Raw records
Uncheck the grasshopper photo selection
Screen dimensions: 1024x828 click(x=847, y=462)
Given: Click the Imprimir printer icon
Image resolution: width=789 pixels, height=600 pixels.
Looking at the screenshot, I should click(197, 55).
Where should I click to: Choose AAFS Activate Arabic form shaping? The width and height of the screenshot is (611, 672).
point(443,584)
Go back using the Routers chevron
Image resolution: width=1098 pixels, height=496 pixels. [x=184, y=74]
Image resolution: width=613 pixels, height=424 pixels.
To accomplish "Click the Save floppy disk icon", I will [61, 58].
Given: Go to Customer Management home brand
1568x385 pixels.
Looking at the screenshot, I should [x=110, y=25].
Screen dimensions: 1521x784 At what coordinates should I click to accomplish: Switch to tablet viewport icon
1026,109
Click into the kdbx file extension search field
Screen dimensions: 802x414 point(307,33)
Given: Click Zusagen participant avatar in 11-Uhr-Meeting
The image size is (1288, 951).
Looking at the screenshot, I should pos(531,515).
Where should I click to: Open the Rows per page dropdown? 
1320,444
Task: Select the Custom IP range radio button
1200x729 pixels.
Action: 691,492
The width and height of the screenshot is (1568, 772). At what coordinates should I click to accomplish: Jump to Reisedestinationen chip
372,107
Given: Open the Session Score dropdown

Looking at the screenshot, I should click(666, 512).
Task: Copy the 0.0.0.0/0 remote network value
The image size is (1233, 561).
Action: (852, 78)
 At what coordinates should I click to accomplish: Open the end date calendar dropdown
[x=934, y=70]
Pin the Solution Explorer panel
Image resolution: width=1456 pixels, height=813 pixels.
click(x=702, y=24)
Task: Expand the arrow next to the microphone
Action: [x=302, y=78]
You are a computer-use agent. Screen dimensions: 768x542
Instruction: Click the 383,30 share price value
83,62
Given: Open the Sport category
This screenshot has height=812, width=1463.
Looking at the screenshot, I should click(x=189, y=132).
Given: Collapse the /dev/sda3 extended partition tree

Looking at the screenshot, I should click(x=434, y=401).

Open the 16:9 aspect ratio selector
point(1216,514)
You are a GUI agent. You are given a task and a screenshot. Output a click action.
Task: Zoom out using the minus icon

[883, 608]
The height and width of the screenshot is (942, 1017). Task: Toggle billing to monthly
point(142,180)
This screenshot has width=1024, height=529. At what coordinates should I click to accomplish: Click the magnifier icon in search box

Stated exercise
Copy out all the rows above again, renaming "dropdown" to "drop-down menu" wherever it appears and changing nothing else.

Response
Uncheck the grasshopper photo selection
Screen dimensions: 1024x828 click(x=847, y=462)
Given: Click the Imprimir printer icon
Image resolution: width=789 pixels, height=600 pixels.
Looking at the screenshot, I should click(197, 55).
Where should I click to: Choose AAFS Activate Arabic form shaping? The width and height of the screenshot is (611, 672).
point(443,584)
Go back using the Routers chevron
Image resolution: width=1098 pixels, height=496 pixels. [x=184, y=74]
Image resolution: width=613 pixels, height=424 pixels.
To accomplish "Click the Save floppy disk icon", I will [61, 58].
Given: Go to Customer Management home brand
1568x385 pixels.
Looking at the screenshot, I should [x=110, y=25].
Screen dimensions: 1521x784 At what coordinates should I click to accomplish: Switch to tablet viewport icon
1026,109
Click into the kdbx file extension search field
Screen dimensions: 802x414 point(307,33)
Given: Click Zusagen participant avatar in 11-Uhr-Meeting
The image size is (1288, 951).
Looking at the screenshot, I should pos(531,515).
Where should I click to: Open the Rows per page drop-down menu? 
1320,444
Task: Select the Custom IP range radio button
1200x729 pixels.
Action: 691,492
The width and height of the screenshot is (1568, 772). At what coordinates should I click to accomplish: Jump to Reisedestinationen chip
372,107
Given: Open the Session Score drop-down menu

Looking at the screenshot, I should click(666, 512).
Task: Copy the 0.0.0.0/0 remote network value
The image size is (1233, 561).
Action: (852, 78)
 At what coordinates should I click to accomplish: Open the end date calendar drop-down menu
[x=934, y=70]
Pin the Solution Explorer panel
Image resolution: width=1456 pixels, height=813 pixels.
click(x=702, y=24)
Task: Expand the arrow next to the microphone
Action: [x=302, y=78]
You are a computer-use agent. Screen dimensions: 768x542
Instruction: Click the 383,30 share price value
83,62
Given: Open the Sport category
This screenshot has height=812, width=1463.
Looking at the screenshot, I should click(x=189, y=132).
Given: Collapse the /dev/sda3 extended partition tree

Looking at the screenshot, I should click(x=434, y=401).

Open the 16:9 aspect ratio selector
point(1216,514)
You are a GUI agent. You are given a task and a screenshot. Output a click action.
Task: Zoom out using the minus icon

[883, 608]
The height and width of the screenshot is (942, 1017). Task: Toggle billing to monthly
point(142,180)
This screenshot has width=1024, height=529. At what coordinates should I click to accomplish: Click the magnifier icon in search box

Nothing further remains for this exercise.